O advogado Tayrone Marquesini Chiavone, 33 anos, que morou em Vargem Grande do Sul durante toda a sua infância e parte de sua vida adulta, enquanto cursava a graduação em Direito, acabou de escrever o livro Sociedade de Risco Digital: O Princípio da Precaução na Regulação da Inteligência Artificial.
Residindo atualmente em São Bernardo do Campo, onde administra seu escritório de advocacia, Tayrone é filho de Solange Garcia Marquesini e Reinaldo Antônio Chiavone. Também cita as influências de seu segundo pai, Manoucherh Charkhi na sua vida. Ele se formou em Direito pela Unifeob em 2014 e se tornou mestre em Direito pela Universidade Nova de Lisboa, em Portugal. Atualmente, o advogado está se preparando para ingressar no doutorado, estando entre as suas opções a USP do Largo São Francisco ou a Universidade de Coimbra, em Portugal.
Seu livro será lançado no dia 7 de março na livraria Curitiba, no shopping Golden Square de São Bernardo do Campo, às 19h. Ele pode ser adquirido na Amazon ou na Editora Dialética.
À Gazeta de Vargem Grande, ele contou o que o levou a escrever esse livro. “Esta obra é o resultado das minhas investigações durante o meu curso de mestrado na Universidade Nova, de Lisboa. O interesse em compreender os riscos inerentes ao uso da inteligência artificial e como o Direito iria se comportar para regular esta tecnologia, constituíram as motivações centrais por trás da minha pesquisa”, explicou.
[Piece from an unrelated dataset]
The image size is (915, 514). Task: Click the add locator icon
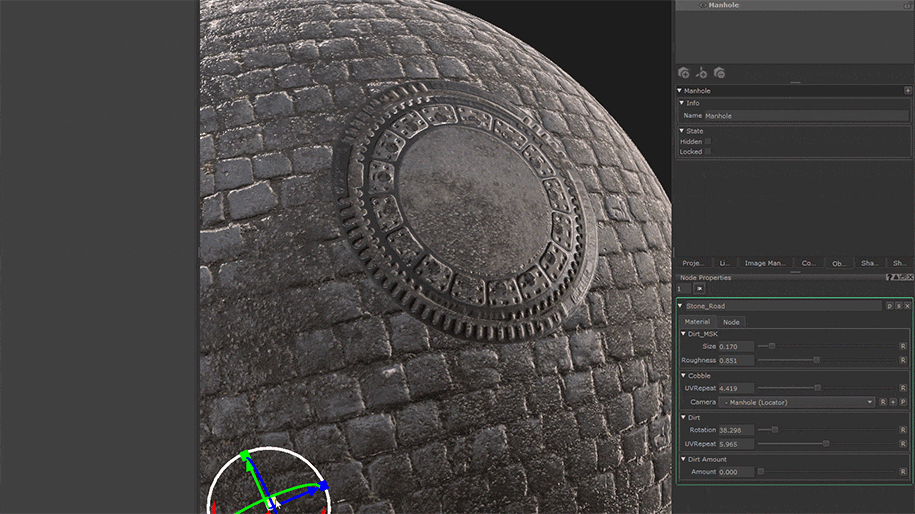702,73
Em suas redes sociais, Tayrone explicou que este trabalho foi desenvolvido no âmbito do grupo de pesquisa COSMOPOLITANISM – Justice, Democracy and Citizenship without Borders, um projeto financiado pela Fundação para a Ciência e Tecnologia de Portugal.
“Eu utilizei como marco teórico da minha pesquisa a “Teoria da Sociedade de Risco” de Ulrich Beck. A escolha deste marco teórico buscou dar sequência àquilo que Beck previa ao analisar a transição da Sociedade Moderna para a Modernidade Reflexiva, por consequência a Sociedade de Risco”, disse.
“No entanto, a minha pesquisa avança ao interpretar o processo de digitalização da sociedade como um novo paradigma na produção e amplificação de riscos, levando ao que denomino de ‘Sociedade de Risco Digital’ (especificamente os riscos relativos ao uso da inteligência artificial, que se distingue pela sua capacidade de alterar profundamente as estruturas de poder e as dinâmicas sociais)”, completou.
Para ele, no cerne da obra, está a compreensão de que a inteligência artificial cria novas formas de riscos que são, por sua natureza, difíceis de prever e de gerir. “Por isso, este estudo investiga a necessidade de uma abordagem regulatória que incorpore o princípio da precaução – um princípio norteador na regulação de incertezas científicas. A decisão de transformar essa pesquisa em um livro reflete aquilo que mais acredito como pesquisador: que todo conhecimento adquirido deve ser compartilhado e disseminado para o benefício coletivo”, finalizou.
Tayrone vem de uma família de advogados, sendo o primeiro deles o seu falecido avô Romualdo Marquesini, advogado conhecido em Vargem. “Atualmente ainda possuo meu tio Sandro Marquesini, um excelente advogado criminalista de Vargem Grande do Sul”, disse.
Na cidade, o advogado estudou no Colégio Caracol e Espelho Mágico (Nova Era) quando criança, fez o colegial na Escola D. Pedro II e cursou a graduação de Direito em São João da Boa Vista.